Throughout its history, the Valley of Mexico has suffered several impacts due to drainage of the basin and the overexploitation of the aquifer, problems that stem directly from the exacerbated urban growth. This growth has other environmental implications within the Valley; for example, asphalt coating and concrete have eaten up green areas (Connolly 1999), creating an impermeable layer. This prevents natural infiltration into the aquifers and, consequently, increases the load on the drainage system. Together, these factors have generated an alteration of the hydrological cycle within the basin that represents a present and future risk for city population.
During the rainy season, floods and puddles are incidents that are repeated every year (Figure 1(b)). For example, in 2017, there were 738 emergency reports (Figure 1(b)) due to the occurrence of meteorological phenomena and attended by the Government of Mexico City (Secretaría de Gestión Integral de Riesgos y Protección Civil 2019).
METHODS
Data
Forecast data
Forecast data used in this work correspond to those emitted by the ECMWF global atmospheric model, since they offer the best spatial and temporal resolution required by the zone and the studied phenomenon. ECMWF is a research institute with a service that operates 24 h a week. Since 1992, it produces meteorological ensembles and analyses that describe possible scenarios and their probability of occurrence at the global scale, with forecast horizons ranging from a medium, monthly and temporal range, up to a year ahead. ECMWF offers high-frequency products (hourly products) for the first 90 h and issued four times a day. The access to ECMWF data is carried out through its Meteorological Archival Retrieval System. The files are stored in formats prescribed by the World Meteorological Organization (WMO), called GRIB (for field forecasts), and all parameters are available in a grid point space (latitude-longitude). For a more detailed description of ECMWF datasets, consult User Guide to ECMWF Forecast Products (Owens & Hewson 2018).

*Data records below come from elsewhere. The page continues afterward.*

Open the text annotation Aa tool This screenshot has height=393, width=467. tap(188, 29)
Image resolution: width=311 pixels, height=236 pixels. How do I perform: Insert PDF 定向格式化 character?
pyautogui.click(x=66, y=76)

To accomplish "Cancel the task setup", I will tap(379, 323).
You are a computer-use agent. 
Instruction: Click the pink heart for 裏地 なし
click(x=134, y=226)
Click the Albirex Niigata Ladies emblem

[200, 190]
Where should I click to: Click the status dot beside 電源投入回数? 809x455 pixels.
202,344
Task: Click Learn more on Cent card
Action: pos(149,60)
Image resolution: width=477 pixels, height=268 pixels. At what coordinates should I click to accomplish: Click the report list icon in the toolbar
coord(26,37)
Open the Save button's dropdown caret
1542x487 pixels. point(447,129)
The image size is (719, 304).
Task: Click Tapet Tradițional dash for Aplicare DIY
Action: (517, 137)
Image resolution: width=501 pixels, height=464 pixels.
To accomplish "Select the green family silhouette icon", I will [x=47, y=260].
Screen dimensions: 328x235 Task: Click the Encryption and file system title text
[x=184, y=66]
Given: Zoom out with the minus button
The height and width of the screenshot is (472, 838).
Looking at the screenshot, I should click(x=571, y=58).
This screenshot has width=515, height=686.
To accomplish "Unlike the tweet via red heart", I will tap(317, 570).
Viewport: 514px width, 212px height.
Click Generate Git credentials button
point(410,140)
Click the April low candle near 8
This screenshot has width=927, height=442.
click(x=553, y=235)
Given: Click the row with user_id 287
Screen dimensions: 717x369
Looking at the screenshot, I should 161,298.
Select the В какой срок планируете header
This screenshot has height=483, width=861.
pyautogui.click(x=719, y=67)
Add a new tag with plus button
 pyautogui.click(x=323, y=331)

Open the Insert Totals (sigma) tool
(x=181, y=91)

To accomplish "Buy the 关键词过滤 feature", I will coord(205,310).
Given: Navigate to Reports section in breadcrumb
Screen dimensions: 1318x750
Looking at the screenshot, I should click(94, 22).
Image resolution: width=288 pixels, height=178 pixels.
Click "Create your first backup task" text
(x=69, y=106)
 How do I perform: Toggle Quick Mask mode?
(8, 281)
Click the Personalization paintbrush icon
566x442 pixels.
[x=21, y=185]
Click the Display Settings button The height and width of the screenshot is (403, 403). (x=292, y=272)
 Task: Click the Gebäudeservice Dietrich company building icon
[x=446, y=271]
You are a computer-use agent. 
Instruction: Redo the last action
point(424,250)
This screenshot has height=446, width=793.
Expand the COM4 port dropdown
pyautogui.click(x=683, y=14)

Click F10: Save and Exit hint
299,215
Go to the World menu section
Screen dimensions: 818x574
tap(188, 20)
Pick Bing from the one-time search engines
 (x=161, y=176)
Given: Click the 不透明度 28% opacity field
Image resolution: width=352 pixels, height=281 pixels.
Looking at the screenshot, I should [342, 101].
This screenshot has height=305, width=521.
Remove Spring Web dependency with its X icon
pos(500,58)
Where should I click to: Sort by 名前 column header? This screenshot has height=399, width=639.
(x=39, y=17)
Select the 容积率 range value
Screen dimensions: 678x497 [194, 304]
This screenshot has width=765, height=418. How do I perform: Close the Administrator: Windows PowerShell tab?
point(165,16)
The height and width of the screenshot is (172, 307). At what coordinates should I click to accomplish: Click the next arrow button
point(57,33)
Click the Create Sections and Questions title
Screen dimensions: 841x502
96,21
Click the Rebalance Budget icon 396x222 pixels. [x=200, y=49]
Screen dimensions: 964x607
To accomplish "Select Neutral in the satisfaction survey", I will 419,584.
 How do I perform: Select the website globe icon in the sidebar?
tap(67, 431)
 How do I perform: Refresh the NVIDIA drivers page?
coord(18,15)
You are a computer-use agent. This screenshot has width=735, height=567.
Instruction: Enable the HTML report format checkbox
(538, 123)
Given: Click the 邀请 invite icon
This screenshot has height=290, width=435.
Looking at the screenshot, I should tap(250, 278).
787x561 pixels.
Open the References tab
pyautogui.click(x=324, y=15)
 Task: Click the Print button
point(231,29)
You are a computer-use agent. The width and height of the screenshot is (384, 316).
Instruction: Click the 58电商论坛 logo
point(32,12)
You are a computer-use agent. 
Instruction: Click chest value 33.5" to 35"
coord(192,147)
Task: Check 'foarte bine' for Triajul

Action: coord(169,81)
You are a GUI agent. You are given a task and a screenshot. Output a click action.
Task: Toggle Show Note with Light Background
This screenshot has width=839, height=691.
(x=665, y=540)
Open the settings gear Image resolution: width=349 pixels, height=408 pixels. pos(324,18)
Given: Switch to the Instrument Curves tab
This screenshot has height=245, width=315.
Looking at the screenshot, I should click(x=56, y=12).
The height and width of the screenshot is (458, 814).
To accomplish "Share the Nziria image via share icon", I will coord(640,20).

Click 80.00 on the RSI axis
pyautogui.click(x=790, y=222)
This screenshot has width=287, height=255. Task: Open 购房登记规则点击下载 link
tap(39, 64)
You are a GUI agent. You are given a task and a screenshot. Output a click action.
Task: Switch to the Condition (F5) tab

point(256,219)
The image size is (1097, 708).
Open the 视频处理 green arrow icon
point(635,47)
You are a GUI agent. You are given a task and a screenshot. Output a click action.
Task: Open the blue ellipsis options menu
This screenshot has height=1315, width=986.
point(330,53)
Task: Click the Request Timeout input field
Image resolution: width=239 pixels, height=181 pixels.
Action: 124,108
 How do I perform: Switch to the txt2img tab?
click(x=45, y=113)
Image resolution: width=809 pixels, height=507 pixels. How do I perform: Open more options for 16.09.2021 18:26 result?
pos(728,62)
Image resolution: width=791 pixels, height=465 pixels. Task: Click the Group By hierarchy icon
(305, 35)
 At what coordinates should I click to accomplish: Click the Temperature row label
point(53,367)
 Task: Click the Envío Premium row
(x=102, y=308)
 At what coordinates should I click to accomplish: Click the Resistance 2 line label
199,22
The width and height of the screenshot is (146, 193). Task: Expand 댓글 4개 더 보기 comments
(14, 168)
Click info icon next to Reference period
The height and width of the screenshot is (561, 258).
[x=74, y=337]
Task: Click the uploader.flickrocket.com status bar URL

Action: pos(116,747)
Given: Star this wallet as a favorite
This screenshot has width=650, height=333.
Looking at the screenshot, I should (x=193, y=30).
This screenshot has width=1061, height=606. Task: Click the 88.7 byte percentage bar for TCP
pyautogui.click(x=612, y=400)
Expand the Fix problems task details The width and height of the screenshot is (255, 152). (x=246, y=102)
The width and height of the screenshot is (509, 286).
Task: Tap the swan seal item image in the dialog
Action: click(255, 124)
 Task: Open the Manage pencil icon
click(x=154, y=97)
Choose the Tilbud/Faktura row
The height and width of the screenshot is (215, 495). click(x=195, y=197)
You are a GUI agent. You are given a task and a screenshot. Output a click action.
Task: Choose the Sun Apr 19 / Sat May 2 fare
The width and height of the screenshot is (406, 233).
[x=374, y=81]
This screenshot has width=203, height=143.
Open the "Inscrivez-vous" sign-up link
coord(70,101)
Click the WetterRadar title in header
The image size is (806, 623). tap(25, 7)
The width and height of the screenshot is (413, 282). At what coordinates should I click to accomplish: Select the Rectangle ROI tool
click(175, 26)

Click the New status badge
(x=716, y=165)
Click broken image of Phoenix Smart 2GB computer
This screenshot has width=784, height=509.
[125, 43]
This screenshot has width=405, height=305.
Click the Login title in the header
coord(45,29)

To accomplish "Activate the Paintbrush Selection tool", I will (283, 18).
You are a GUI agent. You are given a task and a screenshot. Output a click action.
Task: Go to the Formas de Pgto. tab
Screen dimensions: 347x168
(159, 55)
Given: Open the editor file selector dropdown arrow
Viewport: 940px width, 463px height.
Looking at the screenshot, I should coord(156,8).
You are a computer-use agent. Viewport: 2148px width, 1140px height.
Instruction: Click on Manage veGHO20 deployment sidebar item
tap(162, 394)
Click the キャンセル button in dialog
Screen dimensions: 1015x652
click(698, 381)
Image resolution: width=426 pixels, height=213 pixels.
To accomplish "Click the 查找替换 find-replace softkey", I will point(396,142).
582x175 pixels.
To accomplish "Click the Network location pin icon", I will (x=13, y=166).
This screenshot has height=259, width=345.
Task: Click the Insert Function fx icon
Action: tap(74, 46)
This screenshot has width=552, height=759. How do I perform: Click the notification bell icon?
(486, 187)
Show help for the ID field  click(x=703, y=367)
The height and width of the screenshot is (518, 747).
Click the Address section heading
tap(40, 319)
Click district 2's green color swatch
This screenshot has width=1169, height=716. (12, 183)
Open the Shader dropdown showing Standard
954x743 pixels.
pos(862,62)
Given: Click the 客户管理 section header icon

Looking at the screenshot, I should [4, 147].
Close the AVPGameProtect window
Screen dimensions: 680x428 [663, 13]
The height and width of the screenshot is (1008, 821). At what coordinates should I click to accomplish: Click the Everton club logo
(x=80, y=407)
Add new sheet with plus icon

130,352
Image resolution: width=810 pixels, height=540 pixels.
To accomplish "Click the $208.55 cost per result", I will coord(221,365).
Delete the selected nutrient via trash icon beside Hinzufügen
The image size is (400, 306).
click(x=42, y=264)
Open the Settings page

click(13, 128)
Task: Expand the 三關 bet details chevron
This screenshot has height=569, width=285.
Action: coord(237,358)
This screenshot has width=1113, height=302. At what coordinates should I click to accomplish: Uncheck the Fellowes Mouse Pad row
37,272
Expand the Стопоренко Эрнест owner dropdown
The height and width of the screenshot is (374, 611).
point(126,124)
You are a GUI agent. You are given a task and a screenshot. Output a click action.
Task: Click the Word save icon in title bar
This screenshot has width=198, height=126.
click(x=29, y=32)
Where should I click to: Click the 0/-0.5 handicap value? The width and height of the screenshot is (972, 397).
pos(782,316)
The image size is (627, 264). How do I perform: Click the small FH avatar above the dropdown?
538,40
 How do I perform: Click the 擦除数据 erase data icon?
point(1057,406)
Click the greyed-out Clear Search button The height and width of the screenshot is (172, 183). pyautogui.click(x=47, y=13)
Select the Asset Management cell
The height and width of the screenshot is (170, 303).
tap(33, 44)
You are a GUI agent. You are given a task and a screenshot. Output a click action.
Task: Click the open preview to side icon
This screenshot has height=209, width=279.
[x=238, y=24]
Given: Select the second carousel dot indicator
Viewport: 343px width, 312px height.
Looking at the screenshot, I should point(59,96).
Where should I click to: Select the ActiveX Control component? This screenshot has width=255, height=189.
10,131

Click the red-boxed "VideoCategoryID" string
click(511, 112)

We gathered data from ENS (Ensemble Forecast) and HRES (High-Resolution Forecast) products. The parameter used was total precipitation (tp, 228.18) at the surface level (sf), for 12:00 UTC (base time) and a lead time of 90 h (lt = 0 + 90 h). This parameter consists of the sum of Convective Precipitation (CP) and Large-Scale Precipitation (LSP). The selection of lead time was established based on the type of product, its spatial and temporal resolution and extension of the studied area (see, Emerton et al. 2016).
ENS provides an estimate of the reliability of a single forecast. It consists of 50 members with disturbed initial conditions (Persson 2015) with a resolution of 0.125° plus a Control Forecast (CF) without disturbed initial conditions. Each member of the ensemble constitutes an individual deterministic forecast; then, this set of deterministic forecasts is considered as an estimate of the distribution of a variable x, which varies for each point within a grid and at each time step of the forecast horizon (Wilson et al. 1999). In contrast, HRES is a unique or nonprobabilistic prediction (deterministic forecast) and currently constitutes the model with the best resolution (0.1°) of ECMWF. HRES provides a more detailed description of future climate in comparison with the Control Forecast (CF) or with any individual member of the ensemble.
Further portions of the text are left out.